How long before Ashkenazi right-wingers start openly stating and acting upon what they always believed: that Mizrahi Jews are Arabs and therefore should be treated like draft cattle and the occasional rapetoy, with the threat of systemic slaughter as the one-size-fits-all manner to keep the uppity plebs in their subservient place?

Looking at the picture and in light of recent events I think I would be worried if I were an ” Israeli” Jew from Ethiopia or India or an Israeli Jew with Arab colouring or Arab features.When the IDF have a shoot to kill policy if the victim looks at them in a funny way there are even more dangerous possibilities given the growth in setter vigilante activity.

BTW Take away the gun and the kippah and the one nearest to the camera looks like a bloodthirsty Palestinian terrorist to me.

Thanks for that very interesting take on Israeli society.We have known for some time that Israel is in self destruct mode but you have pointed out the many ways in which it shows.

The nearest to the front in the picture is smiling.I bet he has a Palestinian in his sights.I doubt this guy will be using his weapon strictly in defence.

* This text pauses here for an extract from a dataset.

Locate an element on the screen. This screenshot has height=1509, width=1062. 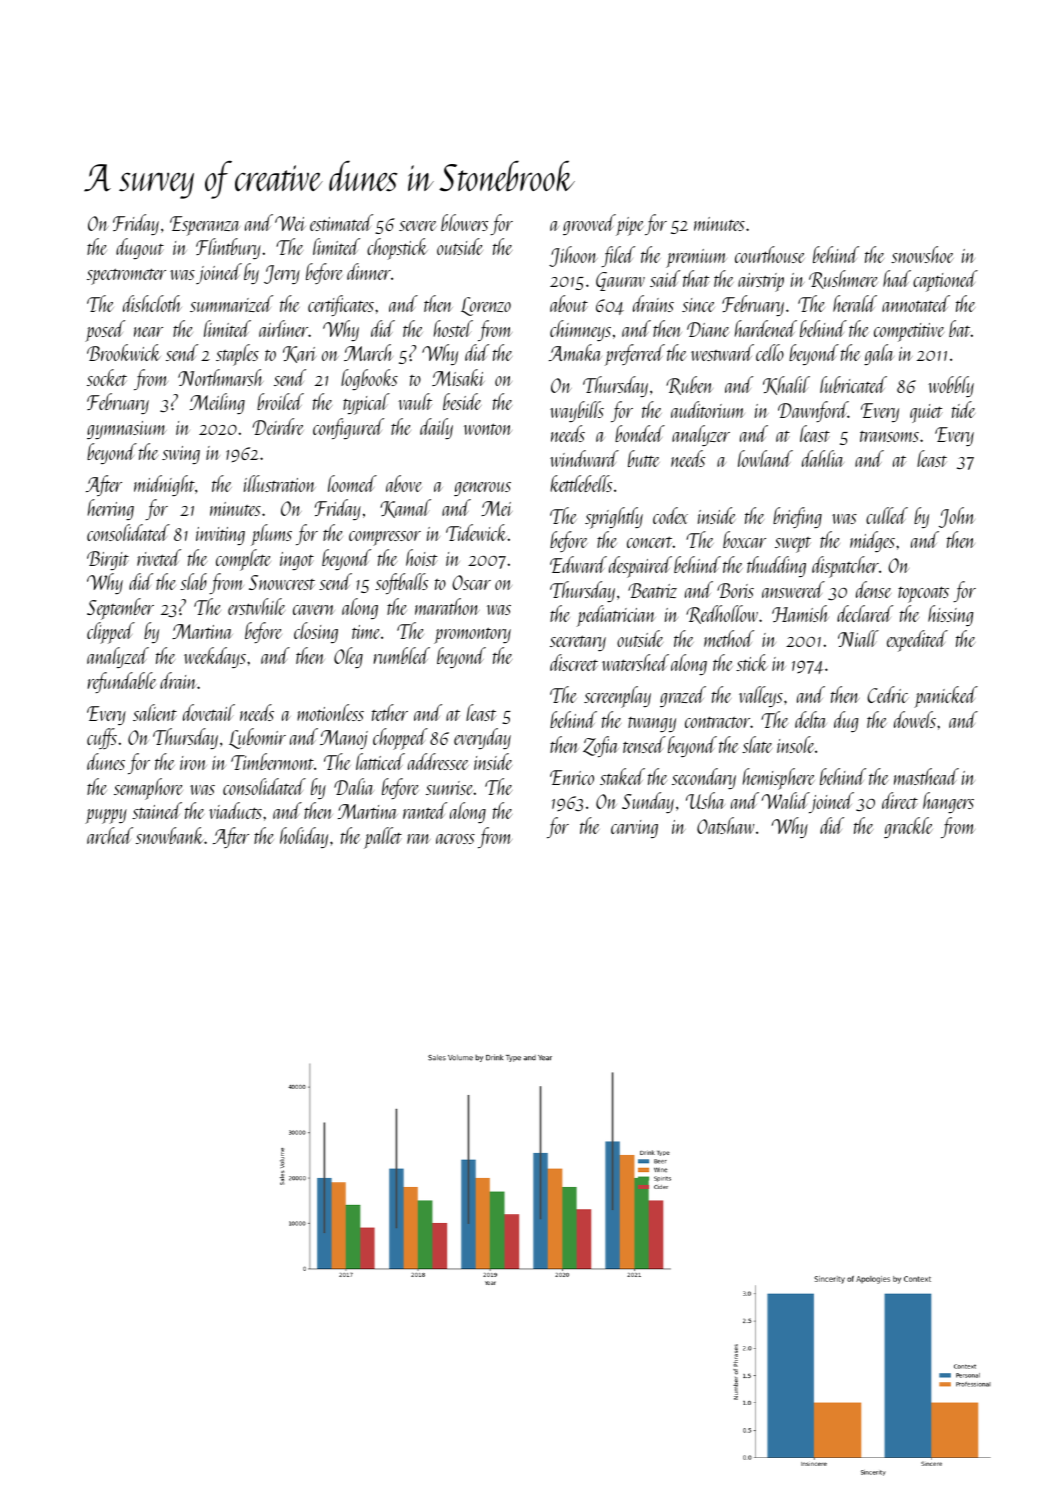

Thank you, Michael Marder, for this analysis using Hobbes. I would add that the words of Jefferson, et. al., (from Locke) are also instructive, and more familiar to an audience in the States. The Declaration of Independence notes that there are Unalienable Rights that every person has simply from being a person and that a government is legitimate only if it protects those rights and,

“That whenever any Form of Government becomes destructive of these ends, it is the Right of the People to alter or to abolish it . . . ”

It is the “Right of the People.” This is followed by a list of Colonist grievances against the English King that look like children’s play when compared to what the Palestinians have endured at the hands of Israeli gangs and then governments.